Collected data
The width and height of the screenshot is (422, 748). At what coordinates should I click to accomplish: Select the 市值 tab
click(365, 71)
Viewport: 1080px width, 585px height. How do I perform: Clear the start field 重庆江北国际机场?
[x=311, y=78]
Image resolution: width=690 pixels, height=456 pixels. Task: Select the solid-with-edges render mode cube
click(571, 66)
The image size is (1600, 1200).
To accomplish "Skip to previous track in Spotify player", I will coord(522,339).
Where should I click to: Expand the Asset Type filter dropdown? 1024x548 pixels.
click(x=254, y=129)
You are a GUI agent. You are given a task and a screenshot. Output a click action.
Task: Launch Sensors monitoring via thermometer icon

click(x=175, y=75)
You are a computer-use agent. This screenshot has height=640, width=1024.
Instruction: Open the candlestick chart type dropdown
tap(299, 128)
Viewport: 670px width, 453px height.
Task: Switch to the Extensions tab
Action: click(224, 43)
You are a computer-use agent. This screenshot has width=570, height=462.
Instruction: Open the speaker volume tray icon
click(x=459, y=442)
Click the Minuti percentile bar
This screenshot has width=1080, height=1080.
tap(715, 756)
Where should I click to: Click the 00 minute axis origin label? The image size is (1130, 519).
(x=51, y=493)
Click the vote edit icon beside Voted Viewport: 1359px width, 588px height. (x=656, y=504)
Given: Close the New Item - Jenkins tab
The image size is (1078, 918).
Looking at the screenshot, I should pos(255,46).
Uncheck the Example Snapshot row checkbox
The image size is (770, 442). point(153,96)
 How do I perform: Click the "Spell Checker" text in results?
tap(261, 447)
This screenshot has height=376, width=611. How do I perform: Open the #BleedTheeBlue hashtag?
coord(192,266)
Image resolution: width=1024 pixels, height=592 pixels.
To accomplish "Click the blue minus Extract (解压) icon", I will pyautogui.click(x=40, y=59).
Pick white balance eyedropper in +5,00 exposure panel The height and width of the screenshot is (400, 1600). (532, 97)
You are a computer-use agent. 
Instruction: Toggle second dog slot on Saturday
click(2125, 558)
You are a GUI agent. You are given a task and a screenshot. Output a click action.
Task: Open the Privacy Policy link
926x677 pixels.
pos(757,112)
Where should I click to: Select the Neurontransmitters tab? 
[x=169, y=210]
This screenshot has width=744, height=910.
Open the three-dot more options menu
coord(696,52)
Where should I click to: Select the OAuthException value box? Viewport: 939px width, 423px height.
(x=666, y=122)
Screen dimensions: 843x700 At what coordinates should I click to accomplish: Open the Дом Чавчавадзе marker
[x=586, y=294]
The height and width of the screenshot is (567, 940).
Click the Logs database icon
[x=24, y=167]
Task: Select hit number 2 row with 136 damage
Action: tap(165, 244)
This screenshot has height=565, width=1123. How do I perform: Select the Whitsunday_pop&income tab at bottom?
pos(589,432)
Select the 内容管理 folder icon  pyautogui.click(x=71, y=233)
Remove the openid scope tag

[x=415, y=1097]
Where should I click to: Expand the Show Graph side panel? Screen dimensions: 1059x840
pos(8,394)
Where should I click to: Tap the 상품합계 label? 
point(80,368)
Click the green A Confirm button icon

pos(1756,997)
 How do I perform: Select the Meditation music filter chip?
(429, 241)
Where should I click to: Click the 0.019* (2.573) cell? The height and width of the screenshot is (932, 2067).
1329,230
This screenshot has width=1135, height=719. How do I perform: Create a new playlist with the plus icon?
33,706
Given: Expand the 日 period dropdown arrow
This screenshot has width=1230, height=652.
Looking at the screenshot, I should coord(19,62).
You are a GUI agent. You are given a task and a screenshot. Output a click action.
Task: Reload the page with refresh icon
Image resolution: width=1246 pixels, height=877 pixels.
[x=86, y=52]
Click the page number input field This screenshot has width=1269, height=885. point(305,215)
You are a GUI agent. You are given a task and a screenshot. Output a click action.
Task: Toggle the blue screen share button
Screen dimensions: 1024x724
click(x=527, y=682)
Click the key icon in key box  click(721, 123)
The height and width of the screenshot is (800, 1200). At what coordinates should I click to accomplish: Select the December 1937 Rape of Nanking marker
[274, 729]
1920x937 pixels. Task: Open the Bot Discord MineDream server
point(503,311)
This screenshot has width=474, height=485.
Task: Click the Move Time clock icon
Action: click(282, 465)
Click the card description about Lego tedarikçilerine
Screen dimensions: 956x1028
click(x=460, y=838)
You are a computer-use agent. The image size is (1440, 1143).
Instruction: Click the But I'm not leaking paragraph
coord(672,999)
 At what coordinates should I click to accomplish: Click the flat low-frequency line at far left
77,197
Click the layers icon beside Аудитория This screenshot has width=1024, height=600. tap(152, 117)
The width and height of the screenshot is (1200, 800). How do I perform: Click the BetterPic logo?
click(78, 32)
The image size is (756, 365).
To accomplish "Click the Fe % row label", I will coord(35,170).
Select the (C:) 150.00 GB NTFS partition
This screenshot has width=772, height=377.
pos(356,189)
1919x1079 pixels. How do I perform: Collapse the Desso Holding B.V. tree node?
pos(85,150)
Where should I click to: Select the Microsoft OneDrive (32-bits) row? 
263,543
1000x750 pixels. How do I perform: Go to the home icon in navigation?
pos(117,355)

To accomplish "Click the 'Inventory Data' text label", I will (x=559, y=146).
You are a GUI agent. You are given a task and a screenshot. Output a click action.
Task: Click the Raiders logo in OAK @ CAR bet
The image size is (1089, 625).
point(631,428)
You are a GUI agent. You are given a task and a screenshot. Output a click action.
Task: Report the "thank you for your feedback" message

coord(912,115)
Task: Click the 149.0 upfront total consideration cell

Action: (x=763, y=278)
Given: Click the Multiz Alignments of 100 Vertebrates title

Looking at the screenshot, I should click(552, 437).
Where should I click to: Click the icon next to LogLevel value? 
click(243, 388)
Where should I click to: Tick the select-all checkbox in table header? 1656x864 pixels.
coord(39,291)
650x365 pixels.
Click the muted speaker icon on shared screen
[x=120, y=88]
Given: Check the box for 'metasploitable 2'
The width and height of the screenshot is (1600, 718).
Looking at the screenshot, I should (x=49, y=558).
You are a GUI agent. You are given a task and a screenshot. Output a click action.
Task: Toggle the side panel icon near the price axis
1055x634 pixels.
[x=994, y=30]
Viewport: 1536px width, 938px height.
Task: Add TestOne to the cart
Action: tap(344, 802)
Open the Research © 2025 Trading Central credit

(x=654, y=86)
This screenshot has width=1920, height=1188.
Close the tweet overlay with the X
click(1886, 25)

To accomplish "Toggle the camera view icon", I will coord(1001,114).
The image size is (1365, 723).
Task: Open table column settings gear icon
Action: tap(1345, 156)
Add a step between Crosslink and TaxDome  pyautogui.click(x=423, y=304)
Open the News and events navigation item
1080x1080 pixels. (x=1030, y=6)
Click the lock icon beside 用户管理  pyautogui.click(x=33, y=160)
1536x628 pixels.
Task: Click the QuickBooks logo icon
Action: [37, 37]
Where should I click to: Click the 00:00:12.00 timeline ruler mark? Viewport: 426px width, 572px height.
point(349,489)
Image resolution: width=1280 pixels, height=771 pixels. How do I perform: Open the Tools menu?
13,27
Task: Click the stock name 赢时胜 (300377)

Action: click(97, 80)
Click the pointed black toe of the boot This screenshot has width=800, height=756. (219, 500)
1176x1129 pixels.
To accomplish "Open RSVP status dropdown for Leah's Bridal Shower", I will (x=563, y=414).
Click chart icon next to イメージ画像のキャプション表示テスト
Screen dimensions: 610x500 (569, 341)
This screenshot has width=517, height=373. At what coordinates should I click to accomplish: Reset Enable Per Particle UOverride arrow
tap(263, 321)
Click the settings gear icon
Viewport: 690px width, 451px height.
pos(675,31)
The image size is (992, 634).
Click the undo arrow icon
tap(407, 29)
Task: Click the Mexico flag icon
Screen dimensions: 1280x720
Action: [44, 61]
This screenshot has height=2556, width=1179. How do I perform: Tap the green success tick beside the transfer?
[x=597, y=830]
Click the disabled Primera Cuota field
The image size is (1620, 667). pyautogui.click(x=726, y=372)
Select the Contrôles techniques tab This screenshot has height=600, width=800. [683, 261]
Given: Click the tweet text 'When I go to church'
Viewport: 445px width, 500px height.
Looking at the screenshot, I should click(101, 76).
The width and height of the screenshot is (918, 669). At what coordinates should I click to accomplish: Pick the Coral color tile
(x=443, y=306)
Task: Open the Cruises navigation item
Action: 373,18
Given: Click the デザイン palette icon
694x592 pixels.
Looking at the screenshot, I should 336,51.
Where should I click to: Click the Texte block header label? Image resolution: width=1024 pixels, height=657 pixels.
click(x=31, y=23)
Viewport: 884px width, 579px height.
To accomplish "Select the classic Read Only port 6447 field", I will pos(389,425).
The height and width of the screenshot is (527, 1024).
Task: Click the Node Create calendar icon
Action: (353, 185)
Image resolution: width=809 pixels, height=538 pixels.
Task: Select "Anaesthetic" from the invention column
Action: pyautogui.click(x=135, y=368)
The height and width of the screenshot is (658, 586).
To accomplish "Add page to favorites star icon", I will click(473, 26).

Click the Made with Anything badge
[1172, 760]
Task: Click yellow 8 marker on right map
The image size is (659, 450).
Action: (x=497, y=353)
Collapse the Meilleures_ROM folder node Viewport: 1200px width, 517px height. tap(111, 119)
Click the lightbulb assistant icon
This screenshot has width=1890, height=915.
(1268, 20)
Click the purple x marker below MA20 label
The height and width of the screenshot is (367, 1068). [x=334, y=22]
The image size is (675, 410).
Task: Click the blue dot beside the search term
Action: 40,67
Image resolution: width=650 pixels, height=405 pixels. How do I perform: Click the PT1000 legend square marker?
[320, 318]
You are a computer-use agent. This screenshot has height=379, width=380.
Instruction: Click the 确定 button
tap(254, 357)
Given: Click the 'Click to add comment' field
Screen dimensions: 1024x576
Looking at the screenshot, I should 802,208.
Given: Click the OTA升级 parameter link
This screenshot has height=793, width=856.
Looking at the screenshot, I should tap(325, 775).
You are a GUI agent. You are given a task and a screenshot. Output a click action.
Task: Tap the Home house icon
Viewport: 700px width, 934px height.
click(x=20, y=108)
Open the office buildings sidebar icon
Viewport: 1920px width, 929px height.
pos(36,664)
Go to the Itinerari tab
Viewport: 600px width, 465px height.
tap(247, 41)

What needs to be done:
Only the lines above starting with the one with "The image size is (1089, 625)." and going through the one with "Given: Check the box for 'metasploitable 2'" are to be copied, word for word and with both ends kept.

Answer section:
The image size is (1089, 625).
point(631,428)
You are a GUI agent. You are given a task and a screenshot. Output a click action.
Task: Report the "thank you for your feedback" message

coord(912,115)
Task: Click the 149.0 upfront total consideration cell

Action: (x=763, y=278)
Given: Click the Multiz Alignments of 100 Vertebrates title

Looking at the screenshot, I should click(552, 437).
Where should I click to: Click the icon next to LogLevel value? 
click(243, 388)
Where should I click to: Tick the select-all checkbox in table header? 1656x864 pixels.
coord(39,291)
650x365 pixels.
Click the muted speaker icon on shared screen
[x=120, y=88]
Given: Check the box for 'metasploitable 2'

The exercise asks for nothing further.